[Saved data entries]
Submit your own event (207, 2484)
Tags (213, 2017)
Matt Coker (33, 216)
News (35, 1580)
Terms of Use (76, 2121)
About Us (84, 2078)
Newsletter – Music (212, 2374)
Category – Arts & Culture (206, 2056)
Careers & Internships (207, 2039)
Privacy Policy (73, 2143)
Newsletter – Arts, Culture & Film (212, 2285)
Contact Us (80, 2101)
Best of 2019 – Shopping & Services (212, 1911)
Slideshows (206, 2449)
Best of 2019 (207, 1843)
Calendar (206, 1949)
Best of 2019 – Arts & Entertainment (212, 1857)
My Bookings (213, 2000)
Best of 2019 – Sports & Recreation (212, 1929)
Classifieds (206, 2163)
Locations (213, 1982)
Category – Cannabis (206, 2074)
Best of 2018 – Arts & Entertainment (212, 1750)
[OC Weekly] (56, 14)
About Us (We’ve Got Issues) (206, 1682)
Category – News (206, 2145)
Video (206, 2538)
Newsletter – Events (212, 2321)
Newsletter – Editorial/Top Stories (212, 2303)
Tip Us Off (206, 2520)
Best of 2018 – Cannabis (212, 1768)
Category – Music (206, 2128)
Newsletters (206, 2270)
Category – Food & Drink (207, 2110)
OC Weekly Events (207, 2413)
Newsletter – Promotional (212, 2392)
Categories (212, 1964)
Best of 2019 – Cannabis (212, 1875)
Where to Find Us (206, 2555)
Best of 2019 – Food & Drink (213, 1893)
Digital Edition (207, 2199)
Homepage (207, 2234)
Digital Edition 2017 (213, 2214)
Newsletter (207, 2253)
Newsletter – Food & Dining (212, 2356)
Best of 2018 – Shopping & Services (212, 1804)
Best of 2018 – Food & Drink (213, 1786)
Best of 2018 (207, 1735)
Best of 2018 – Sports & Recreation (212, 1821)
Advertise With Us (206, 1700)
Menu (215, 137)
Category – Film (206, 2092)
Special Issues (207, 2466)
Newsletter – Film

• WORK INSTRUCTIONS
Produce an exact copy of all the records.

• TASK SOLUTION
Submit your own event (207, 2484)
Tags (213, 2017)
Matt Coker (33, 216)
News (35, 1580)
Terms of Use (76, 2121)
About Us (84, 2078)
Newsletter – Music (212, 2374)
Category – Arts & Culture (206, 2056)
Careers & Internships (207, 2039)
Privacy Policy (73, 2143)
Newsletter – Arts, Culture & Film (212, 2285)
Contact Us (80, 2101)
Best of 2019 – Shopping & Services (212, 1911)
Slideshows (206, 2449)
Best of 2019 (207, 1843)
Calendar (206, 1949)
Best of 2019 – Arts & Entertainment (212, 1857)
My Bookings (213, 2000)
Best of 2019 – Sports & Recreation (212, 1929)
Classifieds (206, 2163)
Locations (213, 1982)
Category – Cannabis (206, 2074)
Best of 2018 – Arts & Entertainment (212, 1750)
[OC Weekly] (56, 14)
About Us (We’ve Got Issues) (206, 1682)
Category – News (206, 2145)
Video (206, 2538)
Newsletter – Events (212, 2321)
Newsletter – Editorial/Top Stories (212, 2303)
Tip Us Off (206, 2520)
Best of 2018 – Cannabis (212, 1768)
Category – Music (206, 2128)
Newsletters (206, 2270)
Category – Food & Drink (207, 2110)
OC Weekly Events (207, 2413)
Newsletter – Promotional (212, 2392)
Categories (212, 1964)
Best of 2019 – Cannabis (212, 1875)
Where to Find Us (206, 2555)
Best of 2019 – Food & Drink (213, 1893)
Digital Edition (207, 2199)
Homepage (207, 2234)
Digital Edition 2017 (213, 2214)
Newsletter (207, 2253)
Newsletter – Food & Dining (212, 2356)
Best of 2018 – Shopping & Services (212, 1804)
Best of 2018 – Food & Drink (213, 1786)
Best of 2018 (207, 1735)
Best of 2018 – Sports & Recreation (212, 1821)
Advertise With Us (206, 1700)
Menu (215, 137)
Category – Film (206, 2092)
Special Issues (207, 2466)
Newsletter – Film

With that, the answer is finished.